What you should do:
A word-for-word copy of the entries is the goal; leave out the pictures.

Extracted information:
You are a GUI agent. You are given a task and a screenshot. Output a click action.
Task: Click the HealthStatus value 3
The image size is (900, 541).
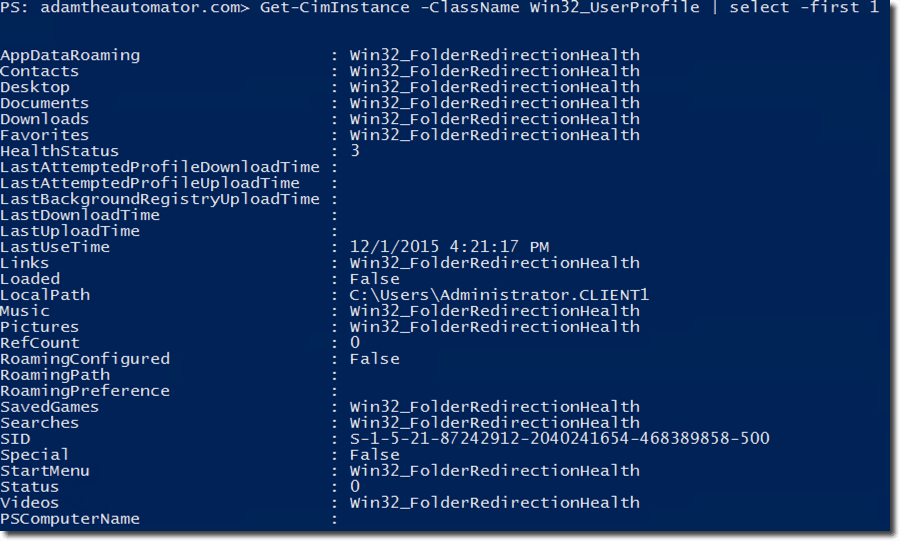(x=355, y=151)
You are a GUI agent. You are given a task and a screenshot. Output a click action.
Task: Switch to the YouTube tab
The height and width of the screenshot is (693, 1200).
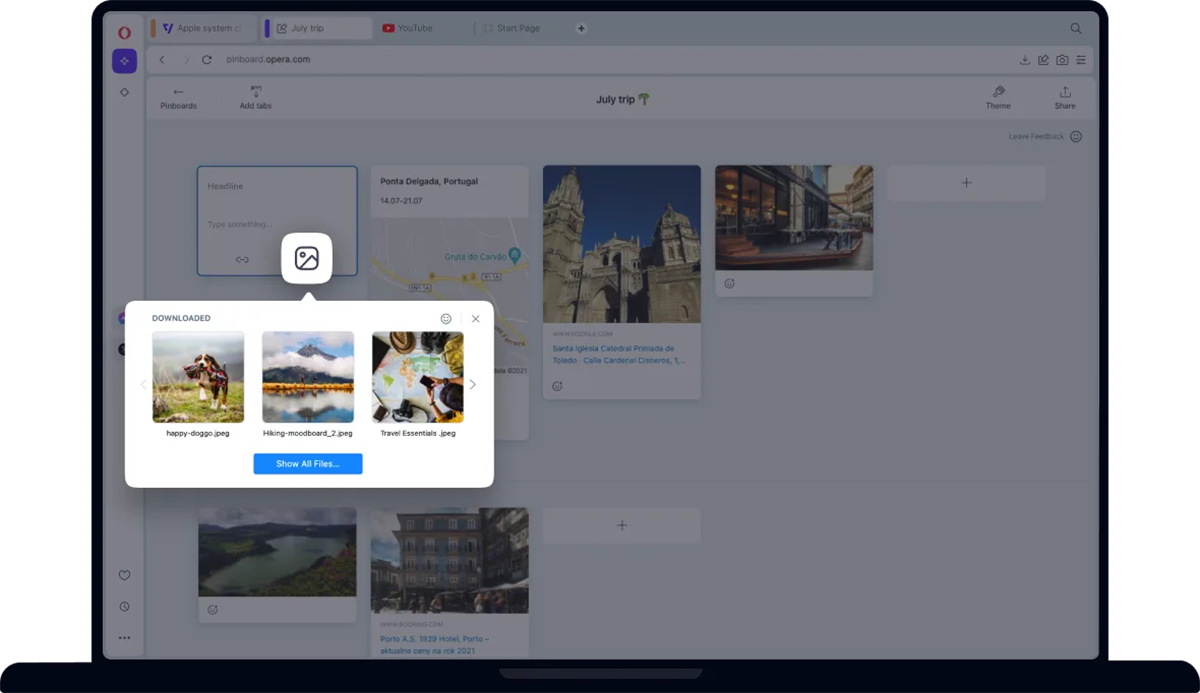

Your response:
You are a GUI agent. You are given a task and a screenshot. Output a click action.
Task: Click the HealthStatus value 3
The image size is (900, 541).
(x=355, y=151)
You are a GUI agent. You are given a task and a screenshot. Output a click action.
Task: Switch to the YouTube tab
The height and width of the screenshot is (693, 1200).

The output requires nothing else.